## Source document
(begin)

It had been sunny and raucous outside pre-match, but deep within the old corridors of Craven Cottage it was much cooler and quieter as the harsh reality of the Premier League sunk in for Fulham.

An opening day defeat to Crystal Palace wasn't the end of the world, especially with five players having arrived on deadline day just hours before, but it was a warning that Fulham would have to adapt quickly or return from whence they came.

It would be the latter.

On that August evening, head coach Slavisa Jokanovic took questions deep in the bowels of the charming riverside stadium the Cottagers call home. Could the side that swaggered their way to promotion playing possession football maintain that style in the top flight? Could Fulham, newly strengthened by a record-breaking outlay on transfers, pass and move their way to survival as opposed to hunkering down and praying for clean sheets?

"We showed the style we want to follow," he said. "If you want me to park the bus then I believe we do not have the quality to do this. We must take risks."

In the end, Fulham took too many risks. Even where they weren't willing to admit it. The risks they did take backfired, the ones they thought weren't risks turned out to be disasters and now they risk alienating their fanbase.

When Jokanovic was eventually jettisoned in favour of Claudio Ranieri after just one win in 12 games, owner Shahid Khan called the appointment of the Italian "risk free" in a statement that still lives somewhat uncomfortably on the club website. It proved to be anything but, with Ranieri gone inside months having failed to improve the fortunes of a team that had been tipped by many in pre-season to survive, possibly with ease.

So simple and seductive it is to make those predictions off the back of spending. As Sky Sports' deadline day coverage positively hummed with glee at the sums being spent by the Premier League clubs, their mammoth yellow ticker racking up dollar signs like a malfunctioning slot machine, Fulham's near-£150m outlay was seen as unprecedented strengthening by a promoted team. It turned out to be their biggest weakness.

For some of the glut of late signings that arrived, time would be short. Their goalkeeper on opening day, Fabri, never looked up to the level and started just twice before being benched. He's not played in the Premier League since August.

(end)

## Required task A
Return the passage of the article on Fulham's Premier League season from "When Jokanovic was" to "possibly with ease.", copied word for word.

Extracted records
(begin)

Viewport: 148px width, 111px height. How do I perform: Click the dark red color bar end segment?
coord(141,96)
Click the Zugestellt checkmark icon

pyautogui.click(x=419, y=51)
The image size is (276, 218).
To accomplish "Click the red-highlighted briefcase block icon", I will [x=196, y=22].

(end)

## Required task B
Locate each line of the records that contains the word "icon" and copy those lines. Case counts.

## Final result A
When Jokanovic was eventually jettisoned in favour of Claudio Ranieri after just one win in 12 games, owner Shahid Khan called the appointment of the Italian "risk free" in a statement that still lives somewhat uncomfortably on the club website. It proved to be anything but, with Ranieri gone inside months having failed to improve the fortunes of a team that had been tipped by many in pre-season to survive, possibly with ease.

## Final result B
Click the Zugestellt checkmark icon
To accomplish "Click the red-highlighted briefcase block icon", I will [x=196, y=22].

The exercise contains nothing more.